There were some fascinating happenings at the local work asylum in Merthyr Tydfil, South Wales. It is a place that has always fascinated me, as I was born there at Christmas in the late 1960s. By then, it had become a hospital serving much of the community. In those days, they kept women confined for a couple of weeks, so my mother has fond memories of the nurses dressed in those old-fashioned starch uniforms and navy blue capes, coming to the maternity ward while holding flashlights. to sing Christmas carols. to new and future moms.

Only a hundred years before, things were very different at St. Tydfil’s Union Workhouse. Those lucky enough to be able to get by without being interned there might have struggled out of it to make ends meet, but they often dreaded that dark omen place with its high walls and strict regimen, so much so that they would rather go without it. then enter.

A Christmas dinner back then, according to newspaper reports I have reviewed, was the best meal of the year when inmates were treated to a dinner of roast beef with plum pudding. The rest of the year, however, their meals were very lean, often consisting of a thin, watery porridge for breakfast, bread and cheese, or a light soup with very little poor-quality meat the rest of the time.

Inmates were expected to attend daily prayers in the asylum chapel and the walls of the asylum were adorned with biblical quotes. They were forced into forced labor, since idle hands were thought to do the devil’s work after all. And as a consequence, women often worked in the laundry, scrubbed floors, worked in the kitchen, etc., while men crushed bones, collected, or crushed rocks. It was exhausting work with very poor food rations.

The worst thing for most of the families who were forced to live in the work asylum, often through no fault of their own, was that they were separated once inside and rarely saw each other afterwards.

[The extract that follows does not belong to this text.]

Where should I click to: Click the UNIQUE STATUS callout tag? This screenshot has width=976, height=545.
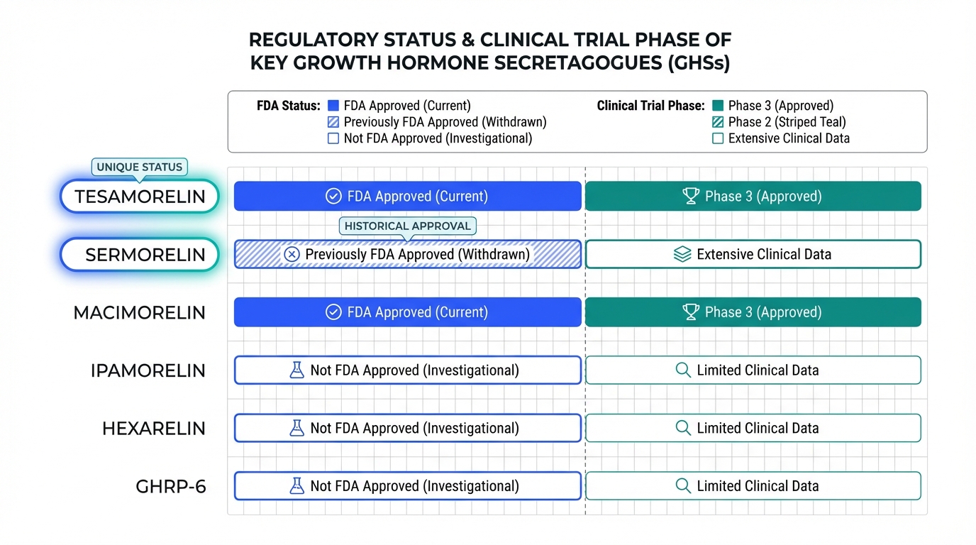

The coincidence of being born in the old asylum did not end there, as years later I worked there as a young nursing student and also attended meetings at the site when I was working for two charities. Maybe somehow the stories of the inmates came to me, as their vibes still existed somewhere within the confines of the old building. Sadly, the building has been demolished and I hope, with the help of my story, that people will appreciate what people in my hometown and other cities across the country had to endure once they set foot in the door.